Ever since he was a child, David L. Butcher always had a passion for urban environments.
“I’ve always loved cities but it wasn’t until I was a little older that it occurred to me that I could actually help build cities,” said Butcher, 36, who graduated from Temple University in 2008 with an MS in Community and Regional Planning. “I had a particular interest in urban redevelopment. Edison once said that vision without execution is hallucination — I wanted to both plan and develop cities and help find ways to improve our urban centers.”
Armed with an Urban Studies degree from the University of Pennsylvania, Butcher became an urban planner with the City of Harrisburg’s Planning Bureau and coordinated all new development projects in the city. It was during his time as an urban planner that Butcher discovered Temple’s Community and Regional Planning program, a degree he was able to complete entirely at the Harrisburg Campus while also working full-time.
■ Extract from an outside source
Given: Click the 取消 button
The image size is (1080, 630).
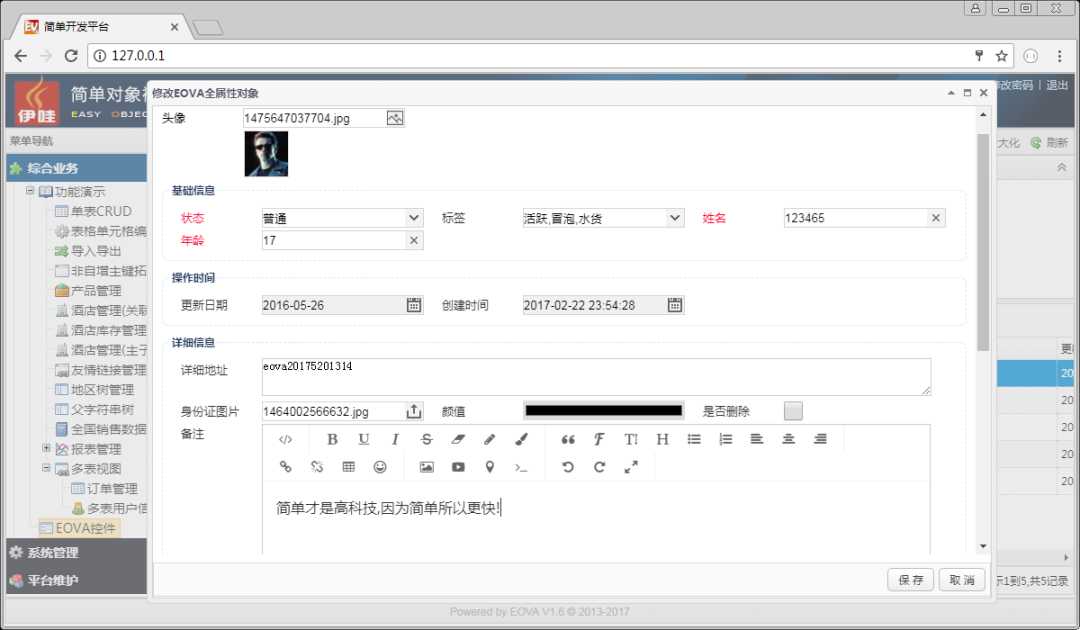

“I had a wonderful experience at Temple — I think I enjoyed the process of learning as much as I enjoyed the outcome. I’ve read that college and graduate school doesn’t tell you what to think, it teaches you how to think, critically and cogently — it’s about training your mind,” he said. “The Community and Regional Planning program has great, real world content. I was learning theory at night and putting it into practice the next day.”
Fast forward five years and Butcher is now president and full partner at WCI Partners, LP, in Harrisburg, an urban revitalization and redevelopment company with a $2.5 million operating budget and a $35 million asset portfolio. Butcher is the first Community and Regional Planning alumnus from the Harrisburg Campus to be inducted into Temple’s Gallery of Success as the 2013 inductee for the School of Environmental Design.
Each year, the Gallery of Success pays tribute to extraordinary Temple graduates who have made noteworthy accomplishments in their respective fields and communities. The Gallery of Success places a spotlight on alumni who have utilized the skills and knowledge learned at Temple to become leading educators, scientists, business owners, artists, healthcare providers, planners, lawyers and much more.
“These honorees are out in the real world, leading the search for solutions and making a real impact,” said John Campolongo, university trustee and president of the Temple University Alumni Association. “As we honor these men and women, I hope we also reflect on all that Temple does to empower our students and alumni to make their marks on the world.”
Butcher called the recognition “a tremendous honor.”
“What struck me were the accomplishments of the other inductees. I’m very humbled by this honor,” he said. “I think you can’t be afraid to hustle and make it happen when it comes to the things you are passionate about — you can’t just wait for things to come to you. You have to be open to any opportunities that are presented to you, make connections and be relentless in seeing things through — at WCI we call it being ‘Dog on bone.’ The most complex, complicated issues can be resolved through personal connections.”
Butcher embodies the Gallery of Success’ goal of honoring alumni who have made exceptional contributions in their field. For Butcher, that has meant making a direct impact in the urban landscape that has become his life’s work.
When he began at WCI Partners in 2007, Butcher dove into developing and managing the company’s continuing Olde Uptown neighborhood revitalization project, which has included the construction and renovation of more than 100 homes within a four block area in midtown Harrisburg, representing more than $10 million in private investment into a once blighted community.
“This is an area that was hit hard by Tropical Storm Agnes in the 1970s and never really recovered — there had been no concerted or organic effort to transform it. It was an area that dealt with a full range of social ills; drugs, poverty, severe blight, two gangs,” he said. “Alex Hartzler, one of the founders of WCI, and I used to walk the neighborhood for three or four hours a day picking up trash, talking to the neighbors, talking to the gang leaders. Alex moved into the neighborhood in 2007-2008 and I followed with my family in 2010.”
Showing the commitment to revitalizing the neighborhood in such a hands-on way was, “probably a little risky,” Butcher said, “but we wanted the community to know that we had a shared vision for change.”
“We knew that we had to be on the ground doing it. We needed that community buy-in if we ever hoped to accomplish anything,” he said. “When we started, the average property value in Olde Uptown was about $30,000. Today it’s $150,000 — a blend of existing properties and those that have been renovated. The people that are happiest are the people that have lived there the longest.”
Butcher’s involvement in the community in which he lives doesn’t end inside the office.
In 2010 he was one of the Central Penn Business Journal’s “40 Under Forty” and received the Harrisburg “Pillar of the Community Award” in 2013. Butcher is a board member and co-chair of the City Beautification Committee for the Harrisburg Young Professionals organization, a board member for Harrisburg Habitat for Humanity and is actively involved with the American Planning Association and the Central Pennsylvania chapter of the Urban Land Institute.
“Wherever I go, it’s hard for me not to get involved. I can’t just sit still,” he said. “I take great satisfaction in the community we are building. It is a meaningful social and professional network of people who share the same values; all for the improvement of the City of Harrisburg.”